В.: Не могли бы вы привести аналогию нашей ситуации в смысле существования иного измерения, которое мы не можем реально постичь?
О.: В действительности аналогия сама по себе почти что бесполезна до тех пор, пока человек не сможет правильным образом ее постичь. Для вас я лишь обозначу подобную возможность в терминах знакомого опыта, но это не будет подлинной аналогией. Тем не менее вот она.
Вы сидите в самолете и едите сэндвич. Самолет, вы и сэндвич мчитесь в пространстве со скоростью несколько сот миль в час. Но до тех пор, пока вы не выглянете в иллюминатор и не посмотрите в течение нескольких мгновений на какую-нибудь неподвижную точку внизу, вы не сможете этого осознать. С практической точки зрения, вы не принимаете полета в расчет, потому что вам не кажется, что он на вас влияет.

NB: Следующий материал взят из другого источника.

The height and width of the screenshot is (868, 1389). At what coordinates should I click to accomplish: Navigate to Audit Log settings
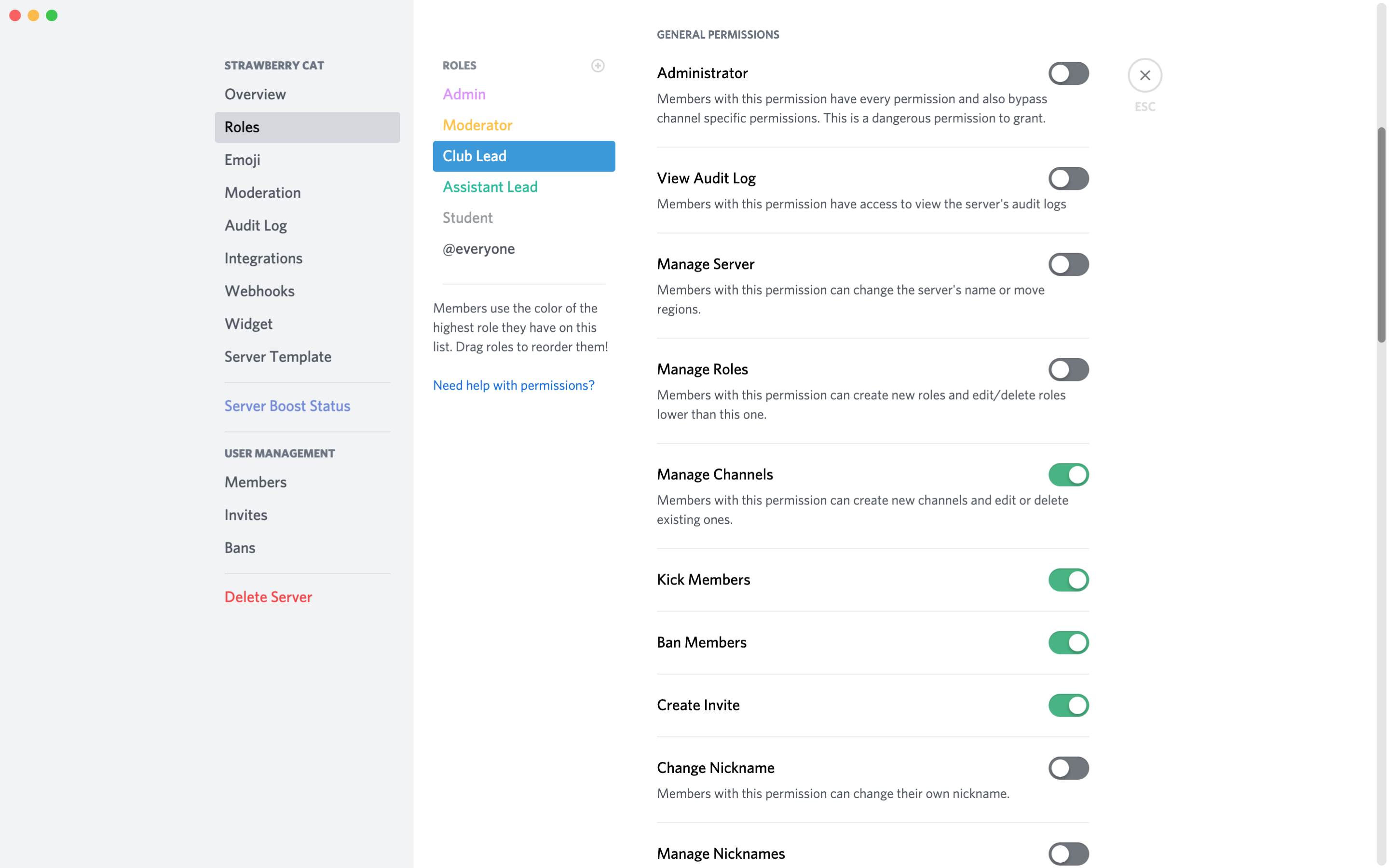click(x=256, y=225)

Скорость же сама по себе не воспринимается.
Один мудрый человек как-то поведал мне следующий случай.
Некий ученый-грамотей, полный зависти и внутренних сомнений, поднялся однажды на кафедру для проповедей и подверг меня резкой критике.
Впоследствии, во время ужина, принимавший нас хозяин спросил меня, почему этот ученый был столь ожесточен — чем я настолько вывел его из себя?
Прежде чем я успел ответить, вмешался другой гость, настоящий мудрец.
«Господин, — обратился он к нашему хозяину, — если бы вы знали этого ученого так, как я, вы бы сформулировали свой вопрос по-другому!»
«В самом деле? — сказал хозяин. — Что же вы знаете об этом ученом такого, что полностью изменило бы вопрос?»
«Если бы вы знали его, как я, — продолжил мудрец, — вы бы поняли, что на самом деле он пытался ПОНРАВИТЬСЯ!»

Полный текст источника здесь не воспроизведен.